• **What the task requires**
In the stretch from "Task: Click the" through "Action: (238, 357)", replace "timeline" with "storyboard" and leave everything else unchanged. Give back only those lines, with the pictures left out.

• **Data provided**

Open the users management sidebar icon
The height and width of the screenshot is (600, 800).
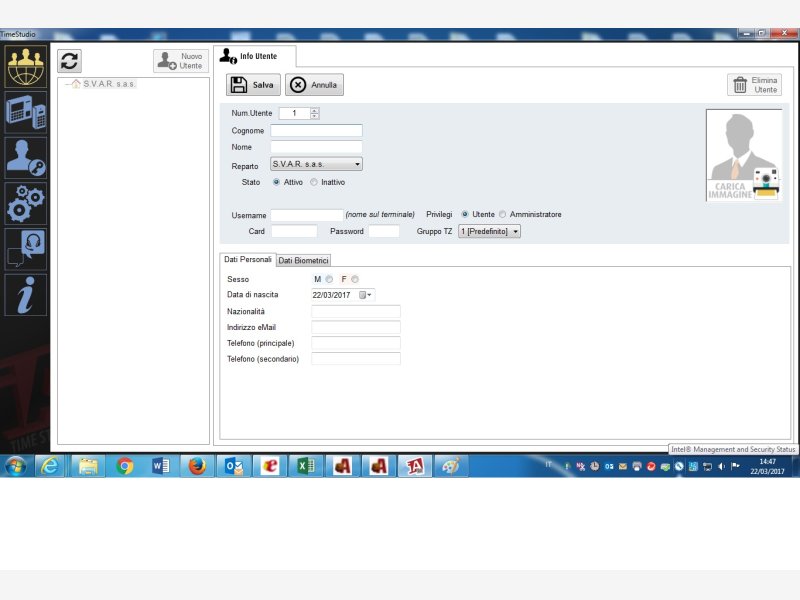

--

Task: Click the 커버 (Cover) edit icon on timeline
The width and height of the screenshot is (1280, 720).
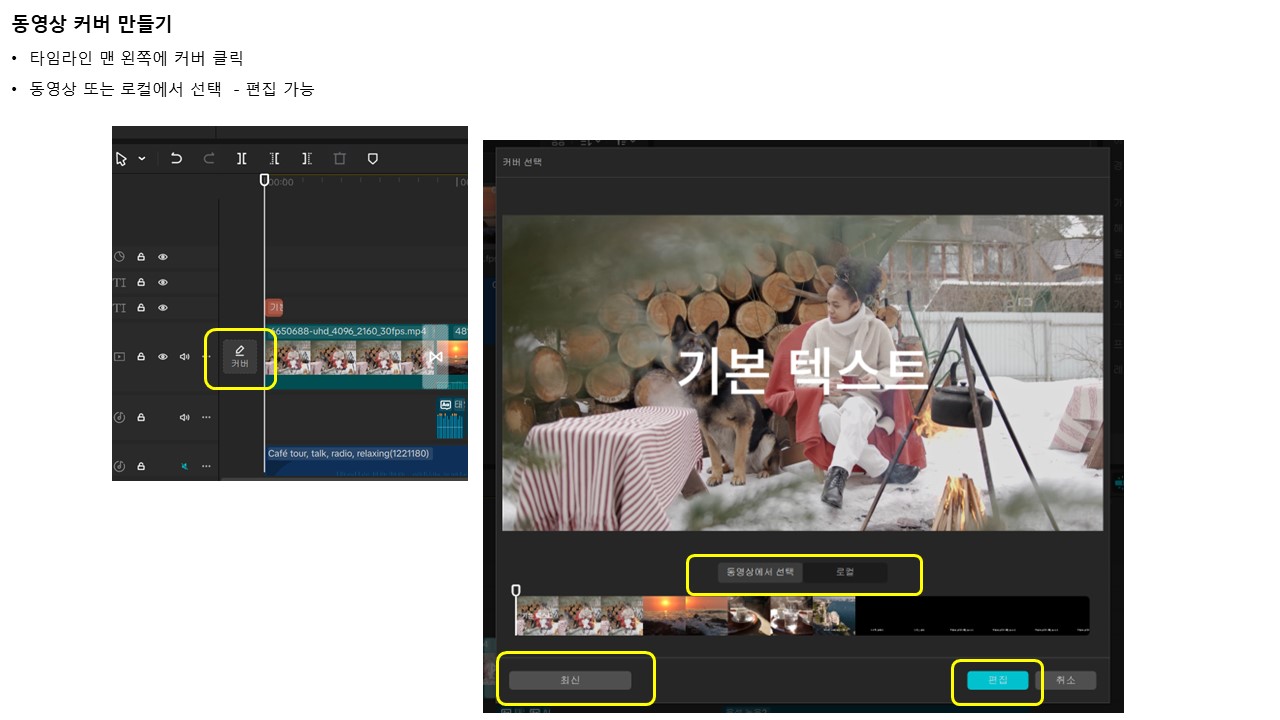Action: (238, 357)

* * *

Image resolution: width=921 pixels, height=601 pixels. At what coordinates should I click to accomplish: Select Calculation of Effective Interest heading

• **Result**
Task: Click the 커버 (Cover) edit icon on storyboard
The width and height of the screenshot is (1280, 720).
Action: (238, 357)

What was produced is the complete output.